MediaWiki REL1_39
ExternalStore

ExternalStore is an optional feature that enables persistent object storage outside the main database, primarily for revision text (also known as a "blob").

The main public interface for interacting with ExternalStore is ExternalStoreAccess. Though note that higher-level concepts like MediaWiki\Revision\RevisionRecord and text blobs have their own dedicated interface: MediaWiki\Revision\RevisionStore, and MediaWiki\Storage\BlobStore.

Concepts

URL

Objects in external stores are internally identified by a special URL. The URL is of the form <store protocol>://<location>/<object name>.

Protocol

The protocol represents which ExternalStoreMedium class is used. The following protocols are supported by default:

Multiple protocols may be enabled at the same time. For example, to support reading older data while using a different protocol for new data.

Protocols are configured via $wgExternalStores. The ExternalStoreMedium class is decided based on concatenating the value from $wgExternalStores to the string ExternalStore, with a ucfirst transformation applied as-needed.

A custom protocol called "foobar" could be configured by implementing ExternalStoreMedium in a subclass called ExternalStoreFoobar.

Location

The location identifies a particular instance of given store protocol.

In the case of ExternalStoreDB, the location represents a database cluster (one or more database servers that hold the same data).

When using the default of LBFactorySimple, these clusters can be configured via $wgExternalServers. Otherwise, external clusters must be configured via $wgLBFactoryConf.

New insertions

The destination of newly stored text blobs is configured via $wgDefaultExternalStore. To enable use of ExternalStore for new blobs, this must be set to a non-empty array. This can be disabled to store new blobs in the main database instead, it does not affect how existing blobs are read.

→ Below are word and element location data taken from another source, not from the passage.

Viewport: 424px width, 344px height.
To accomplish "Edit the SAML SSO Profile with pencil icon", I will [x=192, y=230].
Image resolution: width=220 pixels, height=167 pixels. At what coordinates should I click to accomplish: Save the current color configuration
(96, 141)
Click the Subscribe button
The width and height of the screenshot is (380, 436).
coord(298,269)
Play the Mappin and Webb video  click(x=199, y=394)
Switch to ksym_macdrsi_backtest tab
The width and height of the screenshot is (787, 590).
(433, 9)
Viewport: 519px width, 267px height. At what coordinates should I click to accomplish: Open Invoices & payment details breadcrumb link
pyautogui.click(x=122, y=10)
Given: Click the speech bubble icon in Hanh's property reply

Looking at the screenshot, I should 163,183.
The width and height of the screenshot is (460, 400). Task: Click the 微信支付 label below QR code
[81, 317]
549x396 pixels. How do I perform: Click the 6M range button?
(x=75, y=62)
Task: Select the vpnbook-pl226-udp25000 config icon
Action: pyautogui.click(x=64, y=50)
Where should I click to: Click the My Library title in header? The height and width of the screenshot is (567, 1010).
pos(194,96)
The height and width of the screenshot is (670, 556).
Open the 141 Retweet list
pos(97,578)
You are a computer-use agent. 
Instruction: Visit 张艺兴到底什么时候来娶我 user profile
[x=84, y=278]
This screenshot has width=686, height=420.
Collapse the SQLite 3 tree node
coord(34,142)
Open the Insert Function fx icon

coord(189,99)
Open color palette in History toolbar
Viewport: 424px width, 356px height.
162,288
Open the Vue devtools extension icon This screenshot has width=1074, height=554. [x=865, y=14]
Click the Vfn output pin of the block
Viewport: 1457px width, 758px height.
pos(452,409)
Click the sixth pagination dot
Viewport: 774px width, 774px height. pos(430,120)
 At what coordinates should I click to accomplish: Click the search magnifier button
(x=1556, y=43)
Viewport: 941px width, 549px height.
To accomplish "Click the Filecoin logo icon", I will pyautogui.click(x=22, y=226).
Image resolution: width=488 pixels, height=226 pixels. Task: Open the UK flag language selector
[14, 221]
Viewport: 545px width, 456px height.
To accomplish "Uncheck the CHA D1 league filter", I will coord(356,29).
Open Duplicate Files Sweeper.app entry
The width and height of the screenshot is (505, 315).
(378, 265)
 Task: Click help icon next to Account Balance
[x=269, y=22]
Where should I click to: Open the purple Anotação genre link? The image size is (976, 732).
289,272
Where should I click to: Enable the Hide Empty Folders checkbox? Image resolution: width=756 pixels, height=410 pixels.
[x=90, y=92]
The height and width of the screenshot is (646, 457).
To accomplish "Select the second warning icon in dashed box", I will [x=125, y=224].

Each destination uses a partial URL of the form <store protocol>://<location>. When a blob is inserted, we randomly pick an available protocol/location pair from this list. Insertions will fail-over to another default destination if the chosen one is unavailable.

Append-only

ExternalStore is designed as an append-only system, to persist data in a way that is highly reliable and immutable. As such, the interface is restricted to fetch and insert operations, and specifically does not permit modification or deletion once data is stored.

This design benefits MediaWiki in a number of ways:

  • The limited interface provides flexibility to each protocol implementation.
  • Caching is trivial and safe.
  • Stable references to external store can be kept outside of it, in the core database and anywhere else in caching or other storage layers, without needing to track of propagate changes.
  • Historical data can be stored with high reliability guarantees and operational safety:
    • External database clusters may be operated in read-only mode, directly through MySQL.
    • Each replica within the cluster may operate as independent static backup.
    • Database replication between hosts may be turned off.
    • Even command-line access from outside MediaWiki can't accidentally affect historical data.

In case of maintenance tasks such as recompression, we generally iterate through known blobs and write new blobs as-needed and gracefully update pointers accordingly. If an entire cluster has been copied or recompressed to a new location, it can be taken out of rotation, with any storage space freed at that time. Note that multiple locations may be physically colocated on the same hardware, e.g. by running multiple instances of MySQL. Although it may be simpler to free space by doing recompression during other routine maintenance, such as when migrating data from old to new hardware.